Directions – Reproduce each entry below exactly as it appears.

Data supplied –

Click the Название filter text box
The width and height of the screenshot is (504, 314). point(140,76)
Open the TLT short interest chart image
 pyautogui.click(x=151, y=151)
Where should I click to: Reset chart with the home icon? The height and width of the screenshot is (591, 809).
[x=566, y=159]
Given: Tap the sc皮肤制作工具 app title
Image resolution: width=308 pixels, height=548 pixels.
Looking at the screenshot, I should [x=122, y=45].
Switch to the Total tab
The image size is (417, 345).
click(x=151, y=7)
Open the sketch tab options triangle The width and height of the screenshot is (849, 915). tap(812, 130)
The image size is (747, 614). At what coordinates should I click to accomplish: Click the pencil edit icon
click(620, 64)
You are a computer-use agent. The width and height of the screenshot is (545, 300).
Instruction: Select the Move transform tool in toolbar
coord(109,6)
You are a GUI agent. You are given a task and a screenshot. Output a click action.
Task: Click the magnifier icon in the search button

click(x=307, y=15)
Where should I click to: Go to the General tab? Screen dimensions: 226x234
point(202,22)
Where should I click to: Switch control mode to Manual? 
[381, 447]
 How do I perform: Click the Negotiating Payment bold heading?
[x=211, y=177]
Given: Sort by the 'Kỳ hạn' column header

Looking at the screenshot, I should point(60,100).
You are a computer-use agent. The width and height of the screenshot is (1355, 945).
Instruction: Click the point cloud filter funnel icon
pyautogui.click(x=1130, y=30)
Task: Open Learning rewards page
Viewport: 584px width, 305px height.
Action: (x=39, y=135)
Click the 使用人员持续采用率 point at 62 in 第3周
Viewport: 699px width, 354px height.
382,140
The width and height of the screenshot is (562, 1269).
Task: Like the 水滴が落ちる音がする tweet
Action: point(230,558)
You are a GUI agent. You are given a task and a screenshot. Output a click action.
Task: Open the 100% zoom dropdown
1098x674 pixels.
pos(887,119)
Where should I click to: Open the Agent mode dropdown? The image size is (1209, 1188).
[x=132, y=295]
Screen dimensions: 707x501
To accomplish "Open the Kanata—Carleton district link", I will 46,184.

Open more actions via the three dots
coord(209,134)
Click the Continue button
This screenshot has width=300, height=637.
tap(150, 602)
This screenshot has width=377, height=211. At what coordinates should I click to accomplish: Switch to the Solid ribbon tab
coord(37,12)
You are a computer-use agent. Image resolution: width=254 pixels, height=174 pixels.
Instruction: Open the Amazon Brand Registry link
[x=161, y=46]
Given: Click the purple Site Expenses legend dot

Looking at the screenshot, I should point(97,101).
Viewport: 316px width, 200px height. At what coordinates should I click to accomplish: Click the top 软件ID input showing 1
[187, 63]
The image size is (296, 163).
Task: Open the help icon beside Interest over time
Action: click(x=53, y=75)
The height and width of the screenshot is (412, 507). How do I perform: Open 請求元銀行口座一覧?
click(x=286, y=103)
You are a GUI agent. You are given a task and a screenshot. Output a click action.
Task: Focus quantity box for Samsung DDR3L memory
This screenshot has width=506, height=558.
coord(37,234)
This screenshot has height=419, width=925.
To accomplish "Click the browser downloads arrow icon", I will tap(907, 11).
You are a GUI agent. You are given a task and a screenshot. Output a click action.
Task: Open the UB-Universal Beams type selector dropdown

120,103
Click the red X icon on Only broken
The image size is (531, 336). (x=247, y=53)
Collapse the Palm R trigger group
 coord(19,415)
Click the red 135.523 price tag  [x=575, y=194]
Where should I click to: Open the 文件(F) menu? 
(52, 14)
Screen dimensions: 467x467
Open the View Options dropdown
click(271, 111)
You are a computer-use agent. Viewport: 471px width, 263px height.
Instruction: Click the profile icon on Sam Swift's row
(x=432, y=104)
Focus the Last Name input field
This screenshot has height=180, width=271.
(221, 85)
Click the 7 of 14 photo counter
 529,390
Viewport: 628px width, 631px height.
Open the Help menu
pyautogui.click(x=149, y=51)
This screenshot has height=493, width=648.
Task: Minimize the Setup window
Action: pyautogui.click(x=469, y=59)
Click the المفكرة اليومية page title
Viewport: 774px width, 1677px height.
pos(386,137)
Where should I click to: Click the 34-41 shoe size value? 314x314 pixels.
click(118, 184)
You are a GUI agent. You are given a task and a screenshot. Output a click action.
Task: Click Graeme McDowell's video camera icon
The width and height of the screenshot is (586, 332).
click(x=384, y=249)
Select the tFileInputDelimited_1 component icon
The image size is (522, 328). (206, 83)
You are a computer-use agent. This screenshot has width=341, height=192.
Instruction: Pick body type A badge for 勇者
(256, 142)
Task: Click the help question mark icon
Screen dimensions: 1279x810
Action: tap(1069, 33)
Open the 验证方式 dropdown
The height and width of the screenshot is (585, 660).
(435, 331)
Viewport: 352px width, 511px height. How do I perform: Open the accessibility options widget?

Response box –
Click the Название filter text box
The width and height of the screenshot is (504, 314). point(140,76)
Open the TLT short interest chart image
 pyautogui.click(x=151, y=151)
Where should I click to: Reset chart with the home icon? The height and width of the screenshot is (591, 809).
[x=566, y=159]
Given: Tap the sc皮肤制作工具 app title
Image resolution: width=308 pixels, height=548 pixels.
Looking at the screenshot, I should [x=122, y=45].
Switch to the Total tab
The image size is (417, 345).
click(x=151, y=7)
Open the sketch tab options triangle The width and height of the screenshot is (849, 915). tap(812, 130)
The image size is (747, 614). At what coordinates should I click to accomplish: Click the pencil edit icon
click(620, 64)
You are a computer-use agent. The width and height of the screenshot is (545, 300).
Instruction: Select the Move transform tool in toolbar
coord(109,6)
You are a GUI agent. You are given a task and a screenshot. Output a click action.
Task: Click the magnifier icon in the search button

click(x=307, y=15)
Where should I click to: Go to the General tab? Screen dimensions: 226x234
point(202,22)
Where should I click to: Switch control mode to Manual? 
[381, 447]
 How do I perform: Click the Negotiating Payment bold heading?
[x=211, y=177]
Given: Sort by the 'Kỳ hạn' column header

Looking at the screenshot, I should point(60,100).
You are a computer-use agent. The width and height of the screenshot is (1355, 945).
Instruction: Click the point cloud filter funnel icon
pyautogui.click(x=1130, y=30)
Task: Open Learning rewards page
Viewport: 584px width, 305px height.
Action: (x=39, y=135)
Click the 使用人员持续采用率 point at 62 in 第3周
Viewport: 699px width, 354px height.
382,140
The width and height of the screenshot is (562, 1269).
Task: Like the 水滴が落ちる音がする tweet
Action: point(230,558)
You are a GUI agent. You are given a task and a screenshot. Output a click action.
Task: Open the 100% zoom dropdown
1098x674 pixels.
pos(887,119)
Where should I click to: Open the Agent mode dropdown? The image size is (1209, 1188).
[x=132, y=295]
Screen dimensions: 707x501
To accomplish "Open the Kanata—Carleton district link", I will 46,184.

Open more actions via the three dots
coord(209,134)
Click the Continue button
This screenshot has width=300, height=637.
tap(150, 602)
This screenshot has width=377, height=211. At what coordinates should I click to accomplish: Switch to the Solid ribbon tab
coord(37,12)
You are a computer-use agent. Image resolution: width=254 pixels, height=174 pixels.
Instruction: Open the Amazon Brand Registry link
[x=161, y=46]
Given: Click the purple Site Expenses legend dot

Looking at the screenshot, I should point(97,101).
Viewport: 316px width, 200px height. At what coordinates should I click to accomplish: Click the top 软件ID input showing 1
[187, 63]
The image size is (296, 163).
Task: Open the help icon beside Interest over time
Action: click(x=53, y=75)
The height and width of the screenshot is (412, 507). How do I perform: Open 請求元銀行口座一覧?
click(x=286, y=103)
You are a GUI agent. You are given a task and a screenshot. Output a click action.
Task: Focus quantity box for Samsung DDR3L memory
This screenshot has width=506, height=558.
coord(37,234)
This screenshot has height=419, width=925.
To accomplish "Click the browser downloads arrow icon", I will tap(907, 11).
You are a GUI agent. You are given a task and a screenshot. Output a click action.
Task: Open the UB-Universal Beams type selector dropdown

120,103
Click the red X icon on Only broken
The image size is (531, 336). (x=247, y=53)
Collapse the Palm R trigger group
 coord(19,415)
Click the red 135.523 price tag  [x=575, y=194]
Where should I click to: Open the 文件(F) menu? 
(52, 14)
Screen dimensions: 467x467
Open the View Options dropdown
click(271, 111)
You are a computer-use agent. Viewport: 471px width, 263px height.
Instruction: Click the profile icon on Sam Swift's row
(x=432, y=104)
Focus the Last Name input field
This screenshot has height=180, width=271.
(221, 85)
Click the 7 of 14 photo counter
 529,390
Viewport: 628px width, 631px height.
Open the Help menu
pyautogui.click(x=149, y=51)
This screenshot has height=493, width=648.
Task: Minimize the Setup window
Action: pyautogui.click(x=469, y=59)
Click the المفكرة اليومية page title
Viewport: 774px width, 1677px height.
pos(386,137)
Where should I click to: Click the 34-41 shoe size value? 314x314 pixels.
click(118, 184)
You are a GUI agent. You are given a task and a screenshot. Output a click action.
Task: Click Graeme McDowell's video camera icon
The width and height of the screenshot is (586, 332).
click(x=384, y=249)
Select the tFileInputDelimited_1 component icon
The image size is (522, 328). (206, 83)
You are a computer-use agent. This screenshot has width=341, height=192.
Instruction: Pick body type A badge for 勇者
(256, 142)
Task: Click the help question mark icon
Screen dimensions: 1279x810
Action: tap(1069, 33)
Open the 验证方式 dropdown
The height and width of the screenshot is (585, 660).
(435, 331)
Viewport: 352px width, 511px height. How do I perform: Open the accessibility options widget?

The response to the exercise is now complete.